Ludovic Morlot makes his San Diego Symphony debut

8 January

This weekend, Ludovic Morlot makes his conducting debut with the San Diego Symphony in two performances focusing on the music of his countryman, Camille Saint-Saëns.

The orchestra is joined by violinist Jeff Thayer for the Saint-Saëns’ bold and dramatic Violin Concerto No. 3, written in 1880 for Spanish virtuoso Pablo de Sarasate. An audience favourite, the piece alternates effortlessly between beautiful lyricism and dazzling technical displays of virtuosity.

Alongside this, another Saint-Saëns favourite displays the huge colour and range of a symphony orchestra augmented by a number of unusual instruments, including four-hand piano, contrabassoon, and numerous percussion instruments, as well as the magnificence of a pipe organ. Although the piece is known as the “Organ Symphony”, the organ is not treated as a soloist, but another colour in the orchestra. Saint-Saëns was an organist himself, as well as a formidable pianist, and his familiarity with the instrument is clear in his idiosyncratic writing in this thunderously majestic piece.

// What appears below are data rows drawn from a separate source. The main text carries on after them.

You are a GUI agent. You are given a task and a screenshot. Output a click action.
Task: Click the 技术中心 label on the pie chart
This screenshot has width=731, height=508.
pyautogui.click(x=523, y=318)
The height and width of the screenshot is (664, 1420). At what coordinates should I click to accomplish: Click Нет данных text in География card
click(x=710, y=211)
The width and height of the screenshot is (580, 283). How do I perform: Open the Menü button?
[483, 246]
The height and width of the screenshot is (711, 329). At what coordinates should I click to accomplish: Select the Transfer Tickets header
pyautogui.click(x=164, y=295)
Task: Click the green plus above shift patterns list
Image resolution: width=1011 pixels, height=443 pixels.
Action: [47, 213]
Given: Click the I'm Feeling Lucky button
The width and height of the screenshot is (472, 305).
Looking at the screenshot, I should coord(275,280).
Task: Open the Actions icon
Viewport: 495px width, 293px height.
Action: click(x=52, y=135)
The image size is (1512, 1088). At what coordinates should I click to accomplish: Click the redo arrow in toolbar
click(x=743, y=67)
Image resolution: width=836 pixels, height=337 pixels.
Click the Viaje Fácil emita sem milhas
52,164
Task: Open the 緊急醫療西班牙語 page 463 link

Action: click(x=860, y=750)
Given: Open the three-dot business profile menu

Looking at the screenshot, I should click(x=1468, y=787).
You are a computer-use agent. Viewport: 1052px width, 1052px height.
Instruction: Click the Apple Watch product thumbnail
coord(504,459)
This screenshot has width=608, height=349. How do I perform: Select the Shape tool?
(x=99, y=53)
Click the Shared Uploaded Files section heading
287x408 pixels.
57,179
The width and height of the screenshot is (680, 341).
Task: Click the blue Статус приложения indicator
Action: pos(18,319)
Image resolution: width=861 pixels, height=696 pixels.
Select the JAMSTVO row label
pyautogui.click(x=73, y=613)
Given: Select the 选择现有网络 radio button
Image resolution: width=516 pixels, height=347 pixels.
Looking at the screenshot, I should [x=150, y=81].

Ludovic previously recorded the work with Seattle Symphony:

In between these two masterpieces, the orchestra performs a short piece by Augusta Holmès, a French composer of Irish extraction. Night and Love is one of the composer’s most well-known pieces and features a gorgeously romantic melody. 

The programme is completed by Bioluminescence Chaconne by Gabriella Smith, a young Californian composer with a terrifically inventive ear for instrumental colors and a deep fascination with nature.